Recopiez fidèlement le passage de l'entretien sur la gouvernance du Parlement, de « Mohamed Zine Eddine, professeur » à « un tel constat? ».

◆ PASSAGE EXTRAIT:

——————

Mohamed Zine Eddine: «Il faut réformer la gouvernance du Parlement»

Mohamed Zine Eddine, professeur du droit constitutionnel souligne dans cette entretien qu’une lecture objective  de la Constitution nous montre qu’il y ait  une  distribution intelligente des pouvoirs, et ce  en procurant une grande marge d’action à l’institution du gouvernement et celle du Parlement, tout en préservant une présence centrale de l’institution monarchique dans le jeu politique. Malheureusement, pour lui, certains acteurs politiques n’ont pas faire preuve d’ingéniosité en matière d’interprétation démocratique du texte constitutionnel.

Al Bayane: depuis l’indépendance, le Maroc a connu plusieurs réformes constitutionnelles et  on a l’impression que les règles du jeu politique se fixent en dehors de la loi suprême du pays. Comment analysez-vous un tel constat?

——————

◆ DONNÉES FOURNIES:
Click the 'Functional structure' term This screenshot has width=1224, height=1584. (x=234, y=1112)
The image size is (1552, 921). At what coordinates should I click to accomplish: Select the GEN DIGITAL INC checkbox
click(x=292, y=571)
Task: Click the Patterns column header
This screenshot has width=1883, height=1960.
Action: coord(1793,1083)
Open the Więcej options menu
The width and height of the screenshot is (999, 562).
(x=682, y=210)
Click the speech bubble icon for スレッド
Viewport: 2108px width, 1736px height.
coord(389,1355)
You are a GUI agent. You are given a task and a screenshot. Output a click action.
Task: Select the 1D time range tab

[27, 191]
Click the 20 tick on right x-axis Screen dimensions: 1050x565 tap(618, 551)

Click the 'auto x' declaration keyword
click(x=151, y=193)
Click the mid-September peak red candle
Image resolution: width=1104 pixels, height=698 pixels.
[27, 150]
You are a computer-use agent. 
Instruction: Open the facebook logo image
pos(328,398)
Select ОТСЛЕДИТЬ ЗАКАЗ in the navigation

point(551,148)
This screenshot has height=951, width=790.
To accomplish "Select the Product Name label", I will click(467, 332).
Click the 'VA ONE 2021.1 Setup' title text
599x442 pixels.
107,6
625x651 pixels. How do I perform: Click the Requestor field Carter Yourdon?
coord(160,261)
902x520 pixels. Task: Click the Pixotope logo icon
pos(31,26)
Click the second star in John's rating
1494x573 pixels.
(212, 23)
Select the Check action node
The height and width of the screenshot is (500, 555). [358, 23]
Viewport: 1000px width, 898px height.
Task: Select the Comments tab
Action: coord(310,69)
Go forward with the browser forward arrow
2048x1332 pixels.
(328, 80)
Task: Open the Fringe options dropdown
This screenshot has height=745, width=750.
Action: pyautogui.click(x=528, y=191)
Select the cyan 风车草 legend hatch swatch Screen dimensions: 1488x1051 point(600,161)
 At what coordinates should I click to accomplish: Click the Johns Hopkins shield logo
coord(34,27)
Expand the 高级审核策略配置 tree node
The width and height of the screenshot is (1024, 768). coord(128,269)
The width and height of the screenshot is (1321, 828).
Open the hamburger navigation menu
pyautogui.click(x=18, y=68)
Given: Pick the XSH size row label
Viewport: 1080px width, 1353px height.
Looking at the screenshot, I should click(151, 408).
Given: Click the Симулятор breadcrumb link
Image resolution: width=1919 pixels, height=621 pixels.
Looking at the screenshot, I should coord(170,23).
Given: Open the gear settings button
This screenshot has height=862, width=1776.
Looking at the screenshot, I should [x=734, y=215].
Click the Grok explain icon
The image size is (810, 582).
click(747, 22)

——————

◆ SOLUTION PROPOSÉE:
Mohamed Zine Eddine, professeur du droit constitutionnel souligne dans cette entretien qu’une lecture objective  de la Constitution nous montre qu’il y ait  une  distribution intelligente des pouvoirs, et ce  en procurant une grande marge d’action à l’institution du gouvernement et celle du Parlement, tout en préservant une présence centrale de l’institution monarchique dans le jeu politique. Malheureusement, pour lui, certains acteurs politiques n’ont pas faire preuve d’ingéniosité en matière d’interprétation démocratique du texte constitutionnel.

Al Bayane: depuis l’indépendance, le Maroc a connu plusieurs réformes constitutionnelles et  on a l’impression que les règles du jeu politique se fixent en dehors de la loi suprême du pays. Comment analysez-vous un tel constat?